Usa. Donald Trump offre alla Casa Bianca sala da ballo da $100 mln ma Obama lo snobba

Pubblicato il 20 Aprile 2011 16:05 | Ultimo aggiornamento: 20 Aprile 2011 16:08

Donald Trump

WASHINGTON, STATI UNITI – Sia che venga eletto o meno presidente degli Stati Uniti, Donald Trump e’ pronto a costruire, completamente a sue spese, una sala da ballo nel giardino della Casa Bianca, probabilmente vicino al famoso orto di Michelle Obama.

 E’ l’ultima proposta del vulcanico ed eccentrico miliardario, che sta valutando se presentarsi come candidato repubblicano alle presidenziali dell’anno prossimo. 

”Potrebbe essere qualcosa di simile, magari più piccola  – ha detto Trump – alla sala da ballo che ho fatto costruire al Mar-a-Lago Club di Palm Beach in Florida, che è una delle sale da ballo più belle del mondo”.

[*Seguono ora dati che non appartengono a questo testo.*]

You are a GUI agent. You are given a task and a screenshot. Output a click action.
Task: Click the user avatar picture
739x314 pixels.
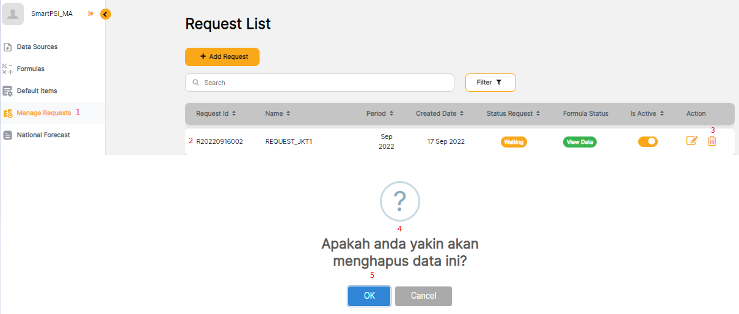point(13,14)
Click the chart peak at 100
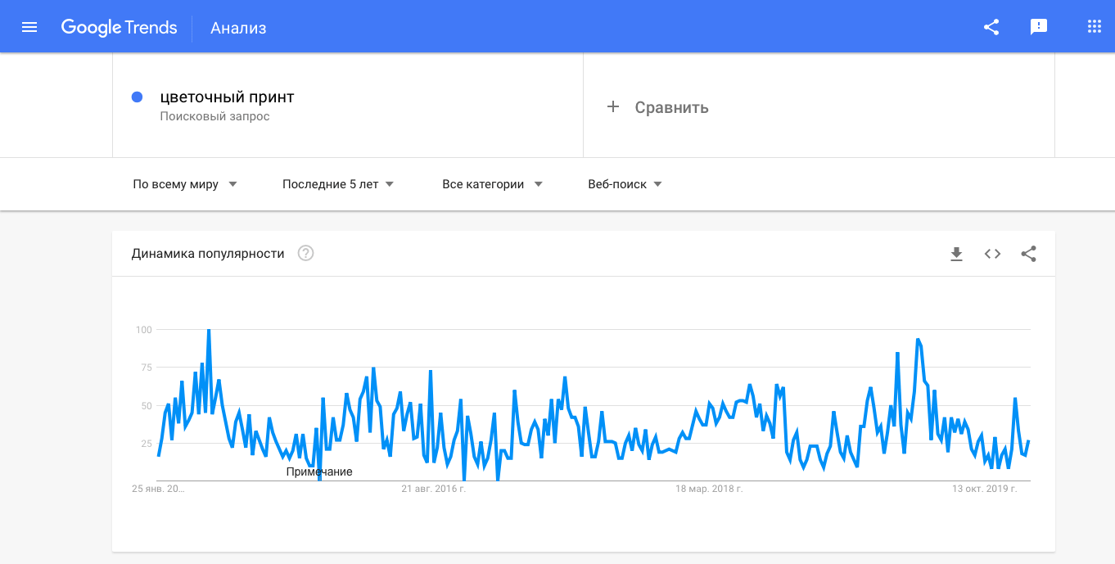The width and height of the screenshot is (1115, 564). pyautogui.click(x=209, y=330)
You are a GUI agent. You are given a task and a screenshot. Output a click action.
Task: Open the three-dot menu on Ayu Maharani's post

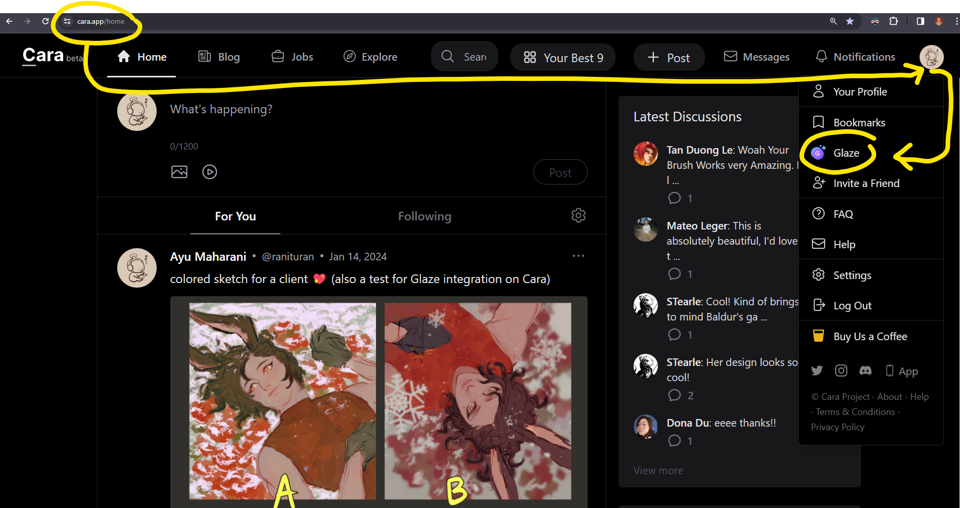(578, 256)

Secondo il miliardario quel che fanno adesso alla Casa Bianca è vergognoso. ”Se vogliono offrire un ricevimento in giardino a dignitari provenienti dalla Cina, dall’India o da altri importanti Paesi, sapete cosa fanno? Aprono una tenda, vecchia e sdrucita che probabilmente affittano per pochi dollari”.

E’ osservando quella tenda che a Trump è venuta la sua idea. ”Ho chiamato la Casa Bianca circa un anno fa, per informarli del mio progetto”, ha raccontato Trump in un’intervista televisiva. ”Nel giardino accanto  organizzano spesso delle grandi feste per persone famose come, che so, il presidente della Cina. E ho pensato a chissa’ quanti soldi spendono per montare ogni volta una tenda di vecchia tela un po’ malandata. Allora ho detto loro che ero pronto a costruire una nuova sala da ballo a mie spese”.

”Io pensavo e penso tuttora – ha proseguito – di costruire una delle sale piu’ belle del mondo, che potrebbe costare intorno ai 100 milioni di dollari. Chiamerei i 10 migliori architetti e arredatori al mondo, sperando che molti di loro siano americani, e farei cominciare subito i lavori”. Ma allo stato dei fatti Trump ha dovuto incassare una delusione.

”Ne ho parlato – ha infatti raccontato – al capo dei consiglieri di Obama, David Axelrod, che poi non s’e’ piu’ fatto sentire. Nè lui nè altri. Perche’ purtroppo – ha concluso Trump – cosi’ vanno oggi le cose nel nostro Paese. Non c’è un minimo di buon senso”.